Post-fire soil carbon dynamics: implications on movement of particulate and dissolved pyrogenic carbon.

Post-fire soil carbon dynamics: implications on movement of particulate and dissolved pyrogenic carbon.

Abstract

Fire, erosion, and soil carbon (C) dynamics overlap in space and time. Increased rates of erosion typically follow wildfires, and fire-altered or pyrogenic C (PyC, also referred to as black carbon) is redistributed vertically within soil profiles and laterally to lower landform positions along hillslopes, changing soil’s C sequestration trajectory. Using case studies from wildfires that occurred in the Sierra Nevada Mountains (USA) I will discuss how the composition and magnitude of PyC redistributed by erosion varies considerably depending on fire severity and geomorphology of the landscape. Furthermore, our work demonstrates how PyC’s hydrologic interactions determine: the amount that will enter the soil profile and experience microbial and geochemical alterations, whether it will be buried in depositional environments and stored on the landscape, or if it will be transported to streams and eventually to the ocean. This crucial first interaction with the hydrologic cycle occurs on the timescale of days to weeks, and therefore supersedes microbial decomposition as the primary control on charcoal’s environmental persistence.

Asmeret Asefaw Berhe

Professor of Soil Biogeochemistry and Falasco Chair in Earth Sciences at the Department of Life and Environmental Sciences

University of California, Merced.

Other appointments: Interim Associate Dean of Graduate Education at UC Merced; Past Chair of the US National Committee on Soil Science at the National Academies of Science, Engineering, and Medicine; Associate Editor of AGU’s Journal of Geophysical Research – Biogeosciences and Elementa. 

Education: Ph.D. in Biogeochemistry from the University of California (UC), Berkeley; M. Sc. in Resource Development (Political Ecology) from Michigan State University, and B. Sc. in Soil and Water Conservation from University of Asmara, Eritrea. Postdoc: University of California President’s Postdoctoral Fellow at UC Berkeley and UC Davis. 

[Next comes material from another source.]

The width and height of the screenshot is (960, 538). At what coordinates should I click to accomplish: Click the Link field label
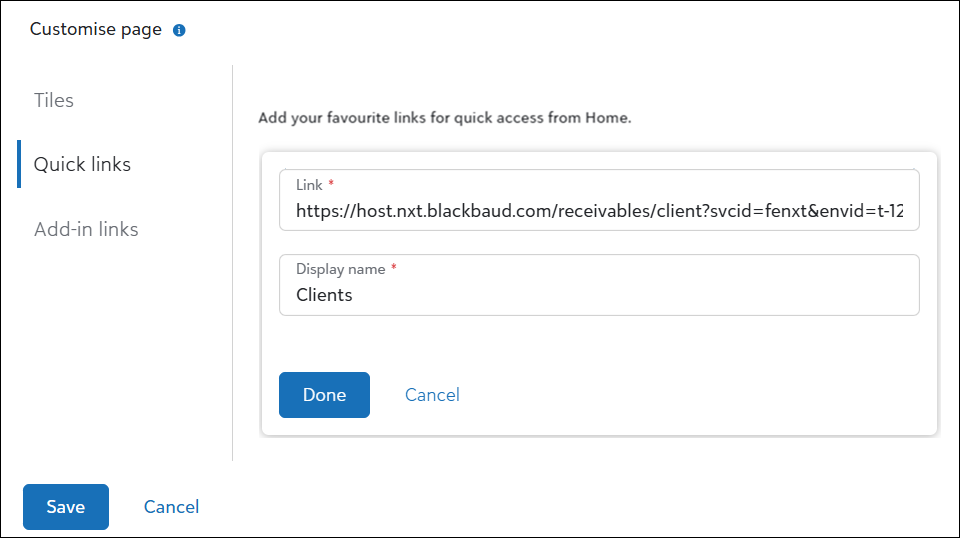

Research focus: biogeochemical cycling of essential elements in the soil system, global change science, nano-geochemistry, political ecology of land degradation and ownership. 

Recognitions: recipient of several awards and honors, including the National Science Foundation’s CAREER award, Fellow and Bromery Award from Geological Society of America, and is a member of the inaugural class of the US National Academies of Science, Engineering and Medicine’s New Voices in Science, Engineering, and Medicine.